**Exercise details:** Present all of the following records as a numbered list, one line per item, leaving out the blank lines.

**Records to process:**
_ _ _ _ _ _ _

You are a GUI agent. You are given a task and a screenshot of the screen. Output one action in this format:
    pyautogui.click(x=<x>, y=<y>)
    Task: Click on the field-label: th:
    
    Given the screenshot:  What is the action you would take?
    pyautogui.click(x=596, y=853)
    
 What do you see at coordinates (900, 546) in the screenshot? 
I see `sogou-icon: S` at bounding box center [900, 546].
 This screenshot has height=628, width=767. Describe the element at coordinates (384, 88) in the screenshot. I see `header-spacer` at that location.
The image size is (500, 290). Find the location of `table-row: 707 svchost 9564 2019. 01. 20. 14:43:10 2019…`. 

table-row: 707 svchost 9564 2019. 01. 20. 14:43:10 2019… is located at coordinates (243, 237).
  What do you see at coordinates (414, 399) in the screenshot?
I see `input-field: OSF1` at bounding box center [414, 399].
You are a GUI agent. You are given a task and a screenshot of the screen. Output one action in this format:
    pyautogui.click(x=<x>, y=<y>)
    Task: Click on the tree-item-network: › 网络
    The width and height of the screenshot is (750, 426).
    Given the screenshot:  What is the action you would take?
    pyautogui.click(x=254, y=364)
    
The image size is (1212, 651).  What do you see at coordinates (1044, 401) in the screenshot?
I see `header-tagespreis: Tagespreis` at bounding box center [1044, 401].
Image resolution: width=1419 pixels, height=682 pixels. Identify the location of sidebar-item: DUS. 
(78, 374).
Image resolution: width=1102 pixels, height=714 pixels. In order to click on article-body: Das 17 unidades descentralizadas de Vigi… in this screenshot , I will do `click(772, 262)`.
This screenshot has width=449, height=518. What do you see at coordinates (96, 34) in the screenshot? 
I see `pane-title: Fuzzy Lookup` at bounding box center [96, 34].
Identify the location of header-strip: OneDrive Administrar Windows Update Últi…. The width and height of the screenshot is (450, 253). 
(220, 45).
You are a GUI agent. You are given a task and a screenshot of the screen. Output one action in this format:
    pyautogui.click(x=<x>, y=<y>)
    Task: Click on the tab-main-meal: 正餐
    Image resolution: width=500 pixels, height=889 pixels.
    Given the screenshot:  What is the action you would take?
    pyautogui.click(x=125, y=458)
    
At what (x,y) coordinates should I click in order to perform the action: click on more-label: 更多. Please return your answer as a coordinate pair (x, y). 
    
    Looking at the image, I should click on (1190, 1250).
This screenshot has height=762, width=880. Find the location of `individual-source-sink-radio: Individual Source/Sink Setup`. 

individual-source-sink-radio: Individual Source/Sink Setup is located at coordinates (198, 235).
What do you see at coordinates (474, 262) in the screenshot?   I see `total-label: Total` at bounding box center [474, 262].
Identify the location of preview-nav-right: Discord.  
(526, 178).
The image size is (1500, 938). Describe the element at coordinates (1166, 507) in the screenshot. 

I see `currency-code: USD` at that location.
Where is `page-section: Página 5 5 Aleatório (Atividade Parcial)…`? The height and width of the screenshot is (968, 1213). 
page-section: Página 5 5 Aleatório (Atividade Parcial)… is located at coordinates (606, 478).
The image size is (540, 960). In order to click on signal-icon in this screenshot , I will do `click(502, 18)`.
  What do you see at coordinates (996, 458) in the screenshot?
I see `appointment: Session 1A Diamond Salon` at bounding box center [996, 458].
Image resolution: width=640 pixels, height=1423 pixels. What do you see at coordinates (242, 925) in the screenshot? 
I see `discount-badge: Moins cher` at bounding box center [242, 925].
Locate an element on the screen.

_ _ _ _ _ _ _

**Solved exercise:**
1. You are a GUI agent. You are given a task and a screenshot of the screen. Output one action in this format:
2.     pyautogui.click(x=<x>, y=<y>)
3.     Task: Click on the field-label: th:
4.     Given the screenshot:  What is the action you would take?
5.     pyautogui.click(x=596, y=853)
6.  What do you see at coordinates (900, 546) in the screenshot? 
7. I see `sogou-icon: S` at bounding box center [900, 546].
8.  This screenshot has height=628, width=767. Describe the element at coordinates (384, 88) in the screenshot. I see `header-spacer` at that location.
9. The image size is (500, 290). Find the location of `table-row: 707 svchost 9564 2019. 01. 20. 14:43:10 2019…`. 
10. table-row: 707 svchost 9564 2019. 01. 20. 14:43:10 2019… is located at coordinates (243, 237).
11.   What do you see at coordinates (414, 399) in the screenshot?
12. I see `input-field: OSF1` at bounding box center [414, 399].
13. You are a GUI agent. You are given a task and a screenshot of the screen. Output one action in this format:
14.     pyautogui.click(x=<x>, y=<y>)
15.     Task: Click on the tree-item-network: › 网络
16.     The width and height of the screenshot is (750, 426).
17.     Given the screenshot:  What is the action you would take?
18.     pyautogui.click(x=254, y=364)
19. The image size is (1212, 651).  What do you see at coordinates (1044, 401) in the screenshot?
20. I see `header-tagespreis: Tagespreis` at bounding box center [1044, 401].
21. Image resolution: width=1419 pixels, height=682 pixels. Identify the location of sidebar-item: DUS. 
22. (78, 374).
23. Image resolution: width=1102 pixels, height=714 pixels. In order to click on article-body: Das 17 unidades descentralizadas de Vigi… in this screenshot , I will do `click(772, 262)`.
24. This screenshot has width=449, height=518. What do you see at coordinates (96, 34) in the screenshot? 
25. I see `pane-title: Fuzzy Lookup` at bounding box center [96, 34].
26. Identify the location of header-strip: OneDrive Administrar Windows Update Últi…. The width and height of the screenshot is (450, 253). 
27. (220, 45).
28. You are a GUI agent. You are given a task and a screenshot of the screen. Output one action in this format:
29.     pyautogui.click(x=<x>, y=<y>)
30.     Task: Click on the tab-main-meal: 正餐
31.     Image resolution: width=500 pixels, height=889 pixels.
32.     Given the screenshot:  What is the action you would take?
33.     pyautogui.click(x=125, y=458)
34. At what (x,y) coordinates should I click in order to perform the action: click on more-label: 更多. Please return your answer as a coordinate pair (x, y). 
35.     Looking at the image, I should click on (1190, 1250).
36. This screenshot has height=762, width=880. Find the location of `individual-source-sink-radio: Individual Source/Sink Setup`. 
37. individual-source-sink-radio: Individual Source/Sink Setup is located at coordinates (198, 235).
38. What do you see at coordinates (474, 262) in the screenshot?   I see `total-label: Total` at bounding box center [474, 262].
39. Identify the location of preview-nav-right: Discord.  
40. (526, 178).
41. The image size is (1500, 938). Describe the element at coordinates (1166, 507) in the screenshot. 
42. I see `currency-code: USD` at that location.
43. Where is `page-section: Página 5 5 Aleatório (Atividade Parcial)…`? The height and width of the screenshot is (968, 1213). 
44. page-section: Página 5 5 Aleatório (Atividade Parcial)… is located at coordinates (606, 478).
45. The image size is (540, 960). In order to click on signal-icon in this screenshot , I will do `click(502, 18)`.
46.   What do you see at coordinates (996, 458) in the screenshot?
47. I see `appointment: Session 1A Diamond Salon` at bounding box center [996, 458].
48. Image resolution: width=640 pixels, height=1423 pixels. What do you see at coordinates (242, 925) in the screenshot? 
49. I see `discount-badge: Moins cher` at bounding box center [242, 925].
50. Locate an element on the screen.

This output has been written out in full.